Task directions |
Scan the entries below for the word "email". Copy each line that has it.

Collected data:
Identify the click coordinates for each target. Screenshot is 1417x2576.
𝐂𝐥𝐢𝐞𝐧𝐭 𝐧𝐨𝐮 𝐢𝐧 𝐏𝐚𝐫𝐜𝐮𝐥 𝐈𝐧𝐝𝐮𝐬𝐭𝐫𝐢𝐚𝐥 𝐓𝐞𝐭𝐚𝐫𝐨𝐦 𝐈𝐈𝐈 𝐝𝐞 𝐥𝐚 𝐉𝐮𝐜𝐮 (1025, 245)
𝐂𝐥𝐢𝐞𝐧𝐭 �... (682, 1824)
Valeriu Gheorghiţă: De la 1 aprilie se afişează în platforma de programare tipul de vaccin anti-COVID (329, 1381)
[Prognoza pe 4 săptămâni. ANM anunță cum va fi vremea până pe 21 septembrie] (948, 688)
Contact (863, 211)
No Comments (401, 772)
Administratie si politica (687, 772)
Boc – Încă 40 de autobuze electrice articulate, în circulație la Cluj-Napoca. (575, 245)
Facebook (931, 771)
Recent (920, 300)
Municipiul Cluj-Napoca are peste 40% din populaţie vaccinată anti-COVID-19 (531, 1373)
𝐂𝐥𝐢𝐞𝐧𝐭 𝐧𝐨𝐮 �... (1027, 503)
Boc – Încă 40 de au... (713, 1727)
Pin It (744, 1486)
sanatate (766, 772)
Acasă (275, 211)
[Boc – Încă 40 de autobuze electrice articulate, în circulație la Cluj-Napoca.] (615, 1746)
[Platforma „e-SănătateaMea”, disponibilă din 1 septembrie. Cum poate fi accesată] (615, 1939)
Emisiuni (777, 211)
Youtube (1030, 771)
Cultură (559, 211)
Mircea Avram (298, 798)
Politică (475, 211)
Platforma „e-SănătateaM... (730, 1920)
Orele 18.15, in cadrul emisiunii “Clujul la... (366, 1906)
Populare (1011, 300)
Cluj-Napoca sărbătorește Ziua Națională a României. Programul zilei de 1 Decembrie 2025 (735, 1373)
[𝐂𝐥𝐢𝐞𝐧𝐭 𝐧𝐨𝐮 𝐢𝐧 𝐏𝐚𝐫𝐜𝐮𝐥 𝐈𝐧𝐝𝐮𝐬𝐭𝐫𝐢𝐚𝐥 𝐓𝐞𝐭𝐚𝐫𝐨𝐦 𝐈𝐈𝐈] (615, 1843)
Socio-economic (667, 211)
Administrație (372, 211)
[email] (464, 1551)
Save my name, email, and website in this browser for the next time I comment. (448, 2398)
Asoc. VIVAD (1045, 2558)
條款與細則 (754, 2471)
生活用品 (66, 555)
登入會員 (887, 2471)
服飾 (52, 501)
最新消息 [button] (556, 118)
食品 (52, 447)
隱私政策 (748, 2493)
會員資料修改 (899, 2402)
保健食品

Output below |
[email] (464, 1551)
Save my name, email, and website in this browser for the next time I comment. (448, 2398)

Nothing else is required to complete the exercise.